Development and application of reverse genetic systems for Reston ebolavirus.

摘要

The genus Ebolavirus, in the family Filoviridae, is divided into four species: Zaire, Sudan, Ivory Coast and Reston. With the exception of Reston ebolavirus (REBOV), all filoviruses cause severe haemorrhagic fever in both human and non-human primates. A molecular basis for this difference in pathogenicity has not yet been established.; Preliminary work for this study involved sequence determination for REBOV. As expected, based on the dramatic phenotypic differences, the full-length sequence of REBOV differed substantially at both the nucleotide and amino acid levels from more pathogenic filoviruses; however, it is difficult to speculate on the role of such differences, particularly in light of the limited functional data available for filovirus proteins. Based on these data we were able to develop a minigenome system for REBOV, which models many aspects of the viral lifecycle (i.e. encapsidation, transcription, replication and packaging). Using this system it was observed that the ability of the RNP proteins to mediate transcription from a given template correlated with the in vivo pathogenicity of the virus from which they were derived.
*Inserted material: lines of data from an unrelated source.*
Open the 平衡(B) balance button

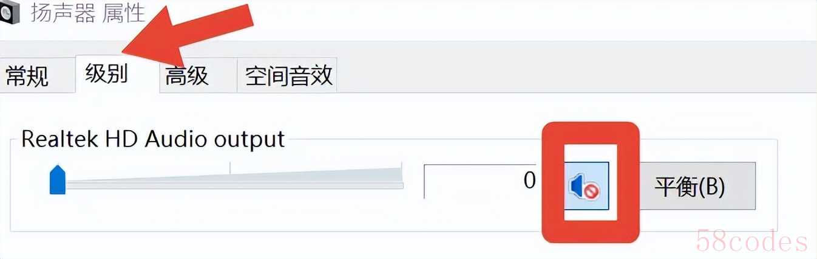pyautogui.click(x=690, y=185)
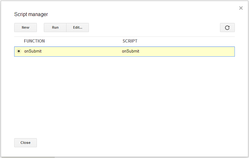This screenshot has height=158, width=249.
Task: Run the selected onSubmit function
Action: (55, 28)
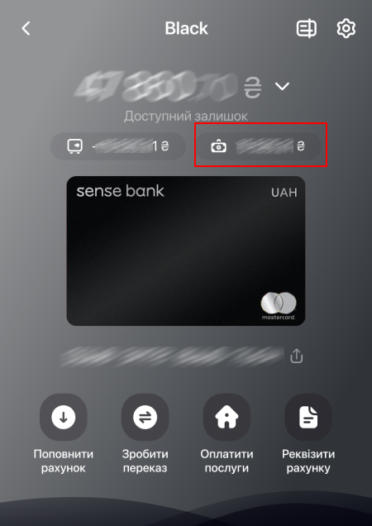Open the negative credit amount pill
This screenshot has width=372, height=526.
(x=118, y=146)
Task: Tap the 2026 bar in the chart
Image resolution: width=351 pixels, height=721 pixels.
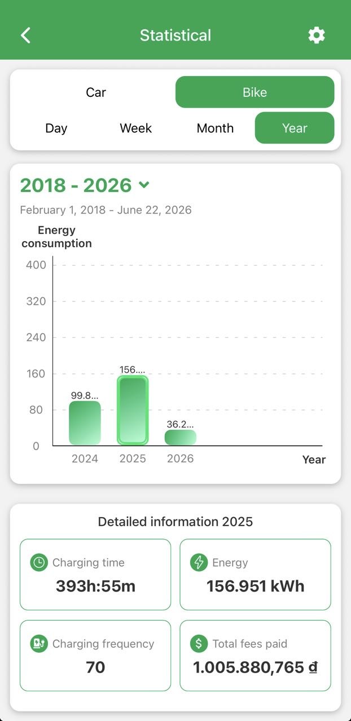Action: 181,438
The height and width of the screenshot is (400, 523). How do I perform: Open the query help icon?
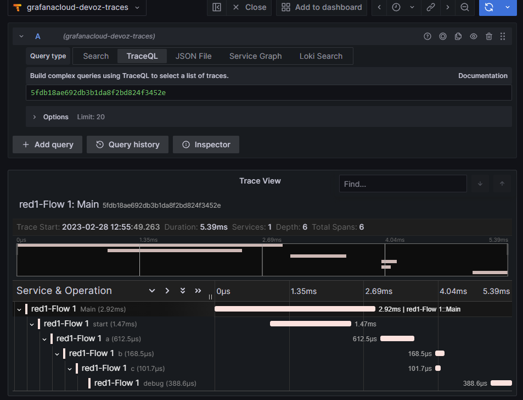click(428, 36)
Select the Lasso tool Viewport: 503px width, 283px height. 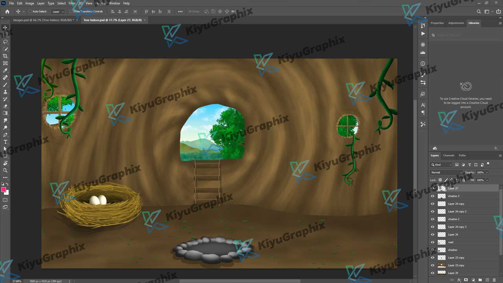pyautogui.click(x=6, y=42)
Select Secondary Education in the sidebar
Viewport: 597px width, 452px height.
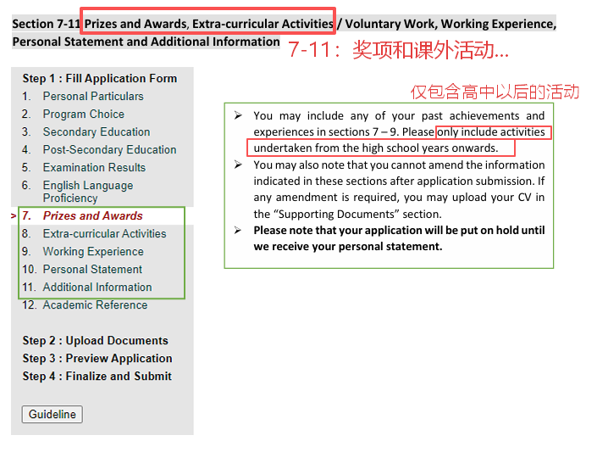pos(97,132)
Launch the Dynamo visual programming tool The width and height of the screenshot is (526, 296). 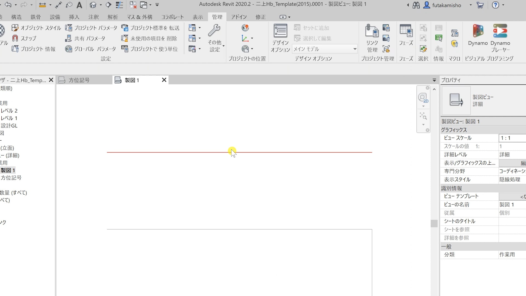pos(478,35)
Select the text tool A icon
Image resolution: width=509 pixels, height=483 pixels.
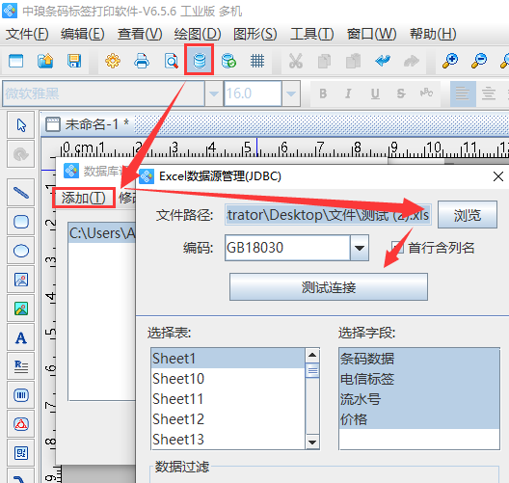click(21, 337)
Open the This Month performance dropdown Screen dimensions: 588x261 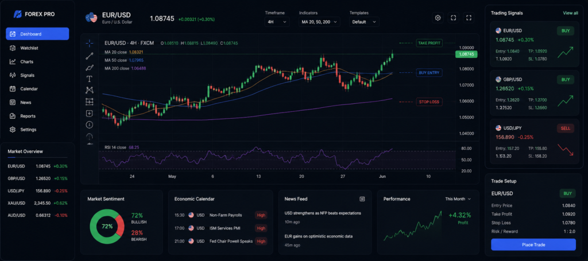458,199
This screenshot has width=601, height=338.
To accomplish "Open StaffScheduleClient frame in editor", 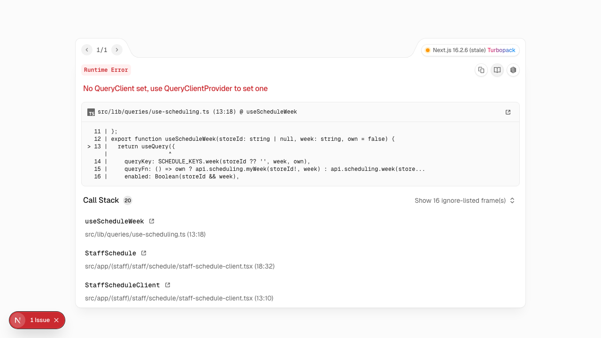I will pyautogui.click(x=168, y=285).
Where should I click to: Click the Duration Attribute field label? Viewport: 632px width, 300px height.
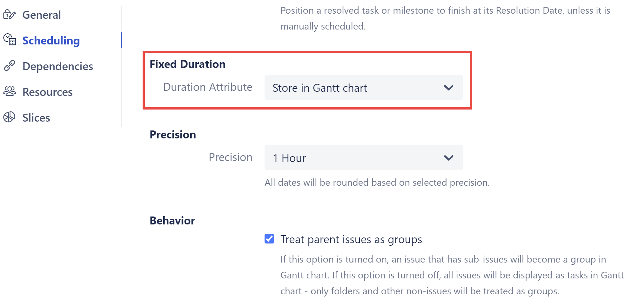[208, 87]
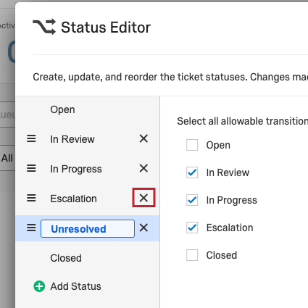Click the In Progress reorder handle
This screenshot has width=308, height=308.
31,168
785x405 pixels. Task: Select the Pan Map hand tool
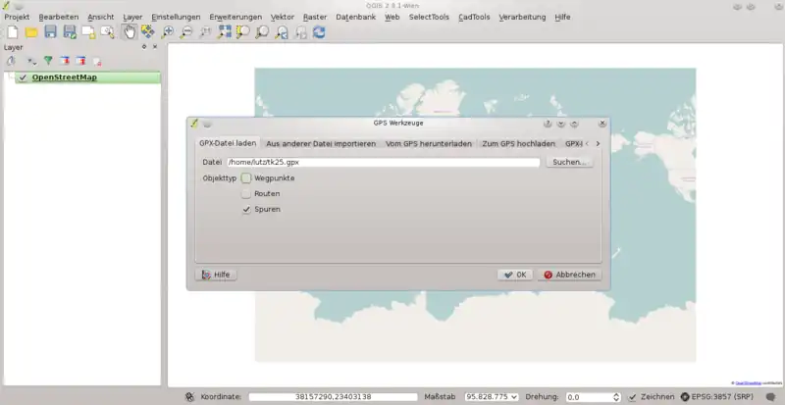[x=129, y=32]
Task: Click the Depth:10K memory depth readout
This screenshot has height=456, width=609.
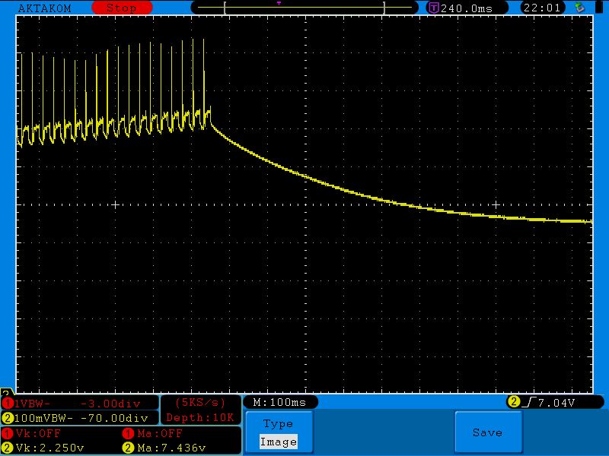Action: coord(200,417)
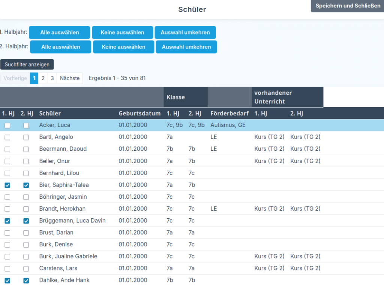This screenshot has width=384, height=285.
Task: Click Speichern und Schließen button
Action: [x=348, y=6]
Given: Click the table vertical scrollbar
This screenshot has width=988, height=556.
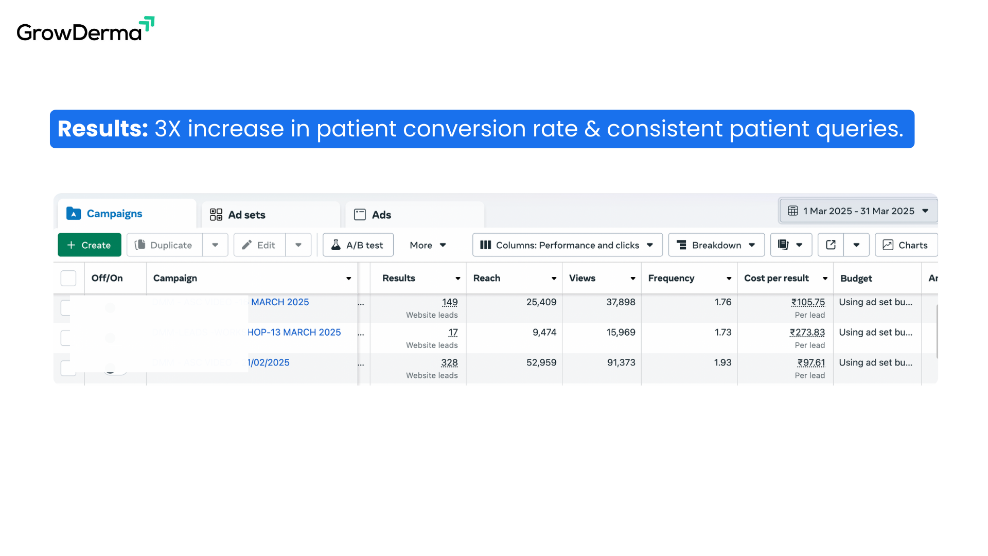Looking at the screenshot, I should click(x=937, y=332).
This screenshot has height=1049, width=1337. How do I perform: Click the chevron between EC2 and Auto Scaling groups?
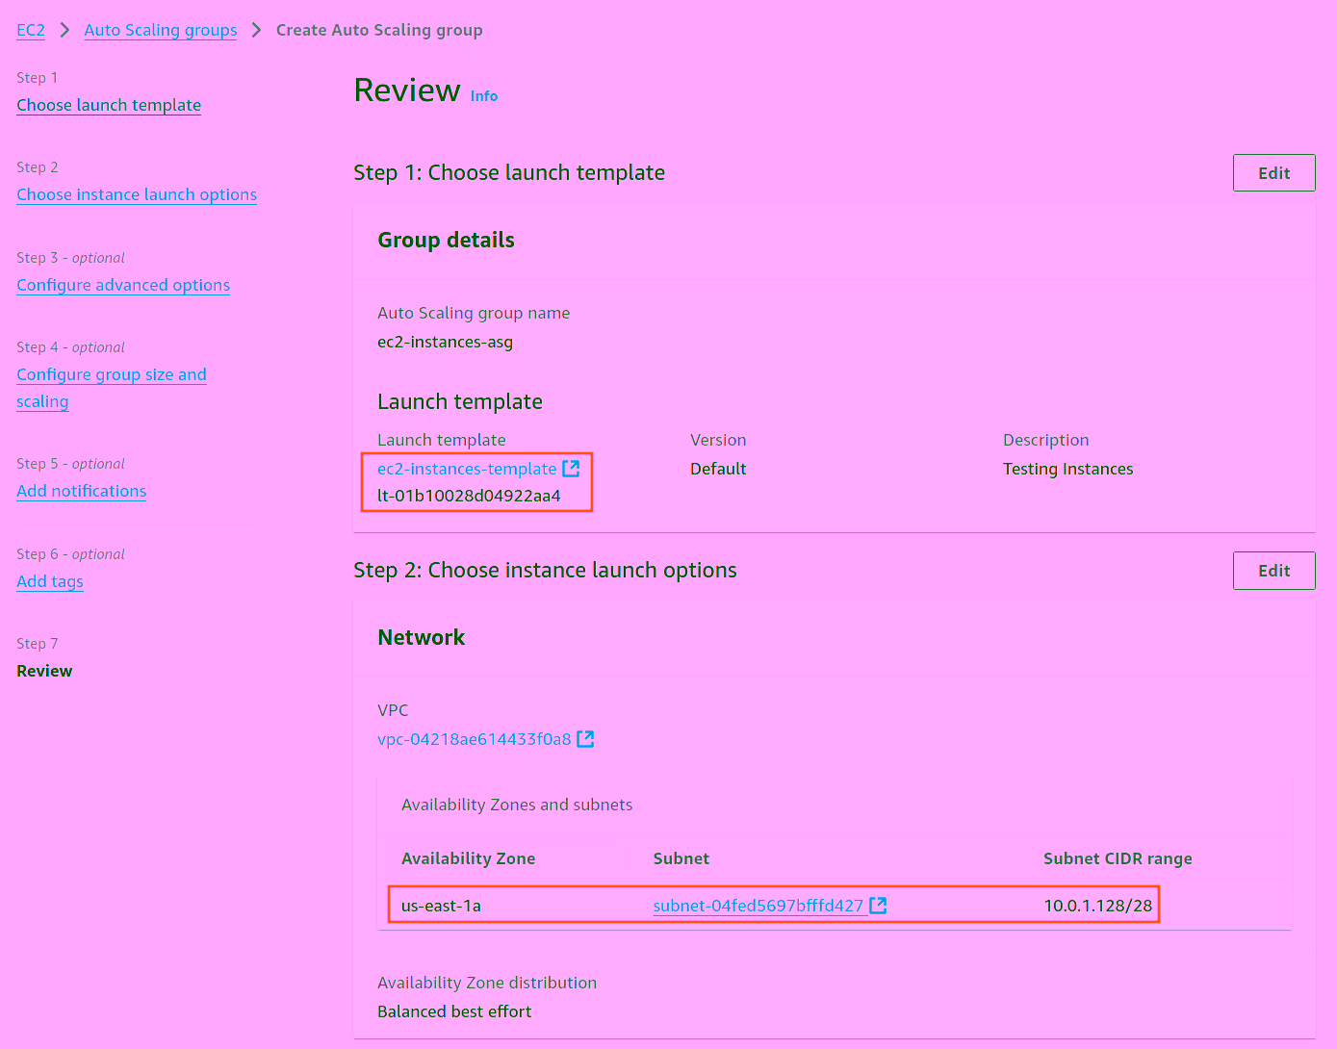pos(62,30)
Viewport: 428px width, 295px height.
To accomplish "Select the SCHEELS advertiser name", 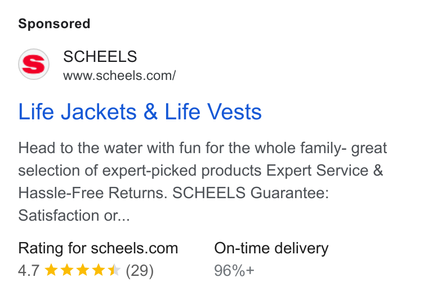I will [100, 56].
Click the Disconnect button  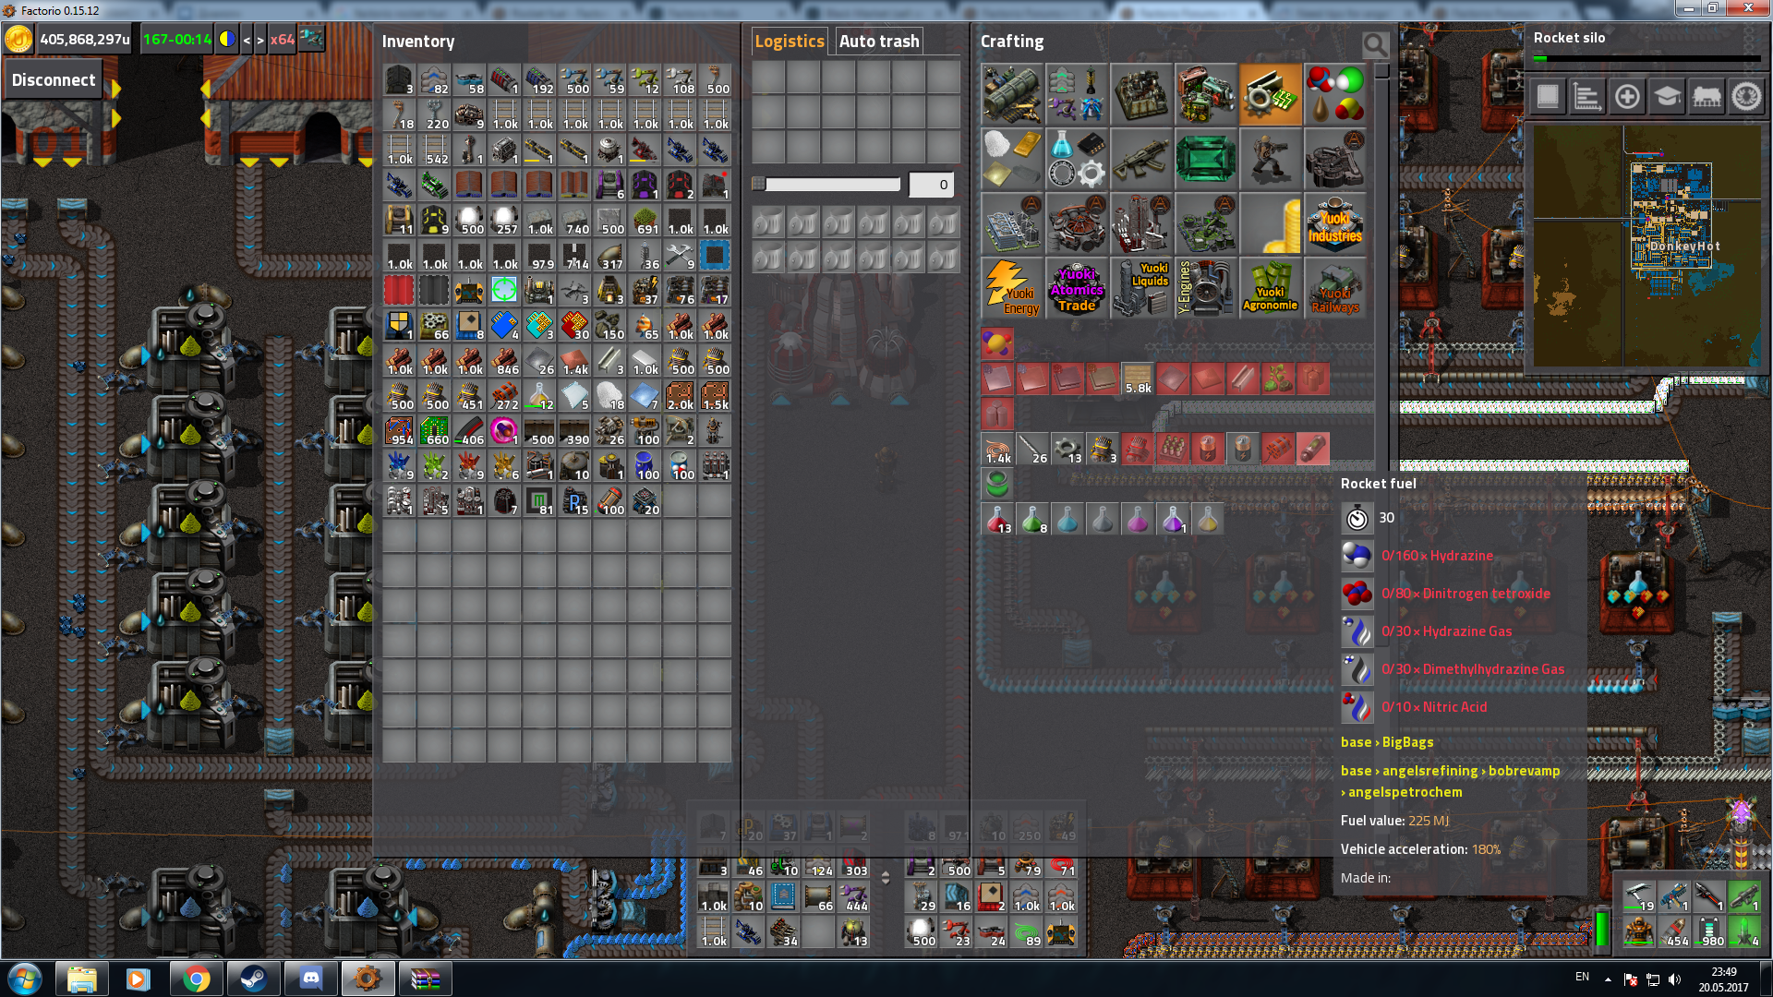click(x=54, y=80)
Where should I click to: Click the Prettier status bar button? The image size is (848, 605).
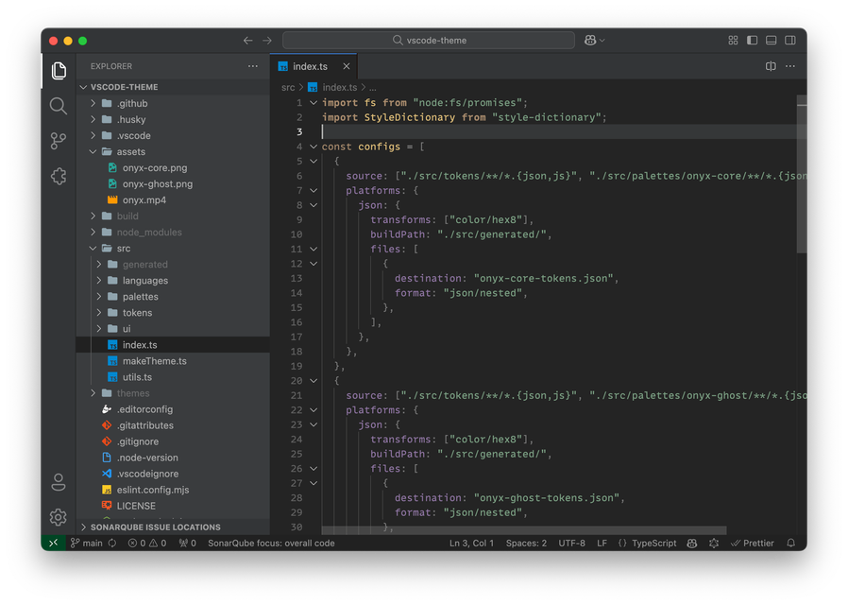(x=752, y=544)
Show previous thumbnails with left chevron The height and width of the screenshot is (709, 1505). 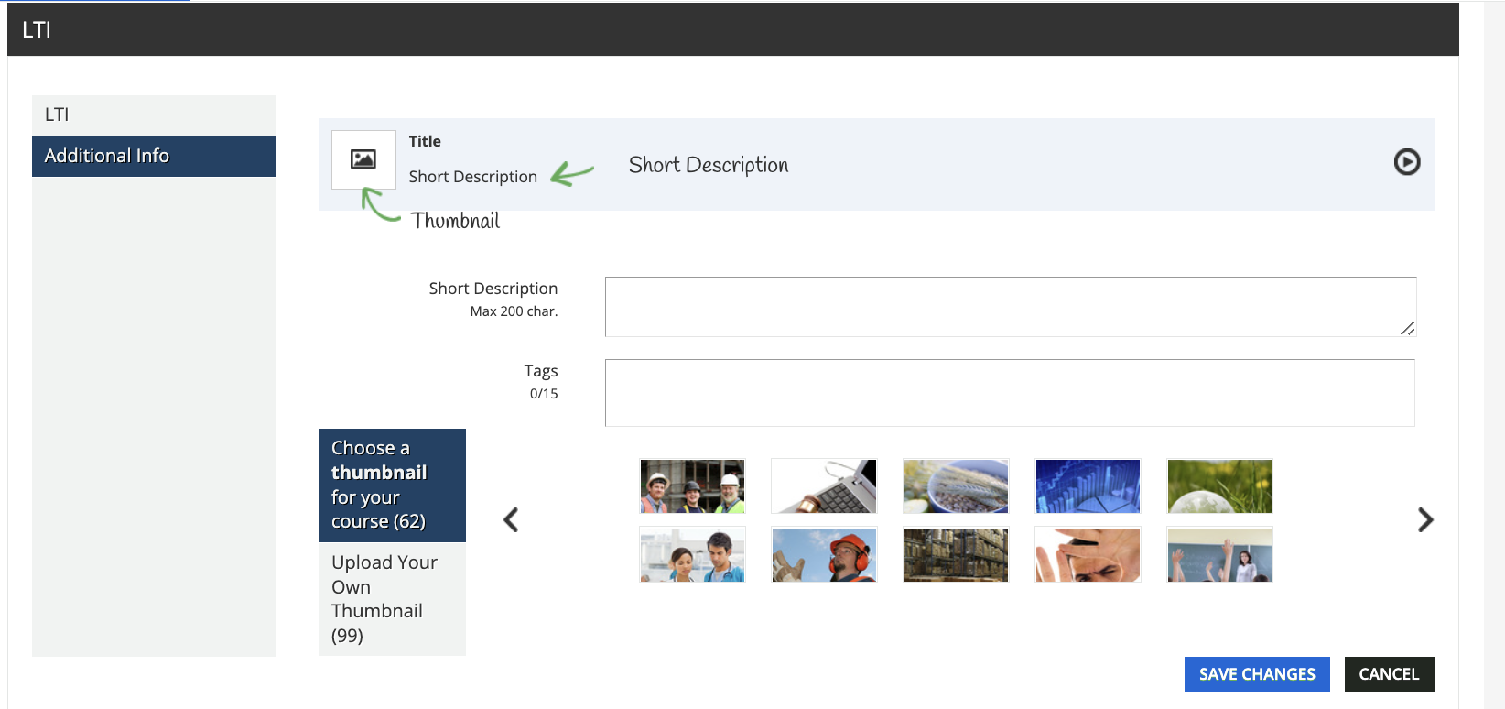coord(511,520)
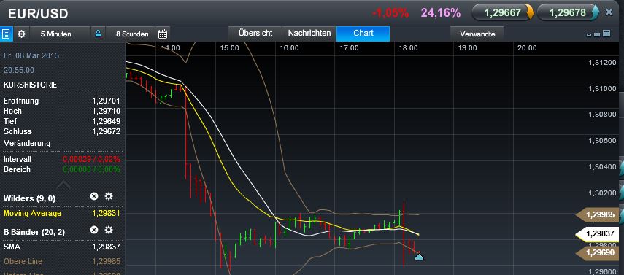Open the 8 Stunden range dropdown
The height and width of the screenshot is (275, 624).
pyautogui.click(x=132, y=34)
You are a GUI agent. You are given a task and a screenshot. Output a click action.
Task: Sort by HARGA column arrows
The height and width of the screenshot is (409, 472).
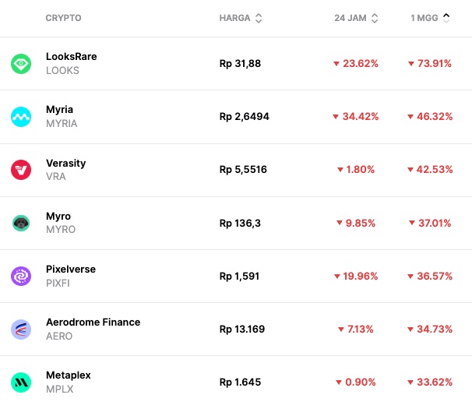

Data also suggest that the transcriptional requirement for VP30 by Ebola viruses may be dependent on characteristics of the RNP complex, and not solely on the presence of genomic hairpins, which have been previously reported to play a role in this process.; We have also applied our minigenome system as a screening tool for siRNAs that inhibit transcription/replication of either REBOV, or the highly pathogenic Zaire ebolavirus (ZEBOV). We found that the ZEBOV siRNAs were also capable of inhibiting virus growth in cell culture as well as in a mouse model of infection. Here, treatment with siRNA decreased weight loss, a sensitive indicator of illness, suggesting that further testing in a lethal model is warranted and that siRNAs have potential for development as a therapeutic measure.; Finally, based on information obtained during this study, an infectious clone system for REBOV is now being constructed. Once this system becomes available, it will be possible to generate REBOV entirely from cloned cDNA. This will make it possible to study recombinant viruses and thereby allowing us to determine the role of different virus proteins and/or genomic elements in pathogenesis, particularly when complementary recombinants are evaluated in the pathogenic ZEBOV infectious clone system.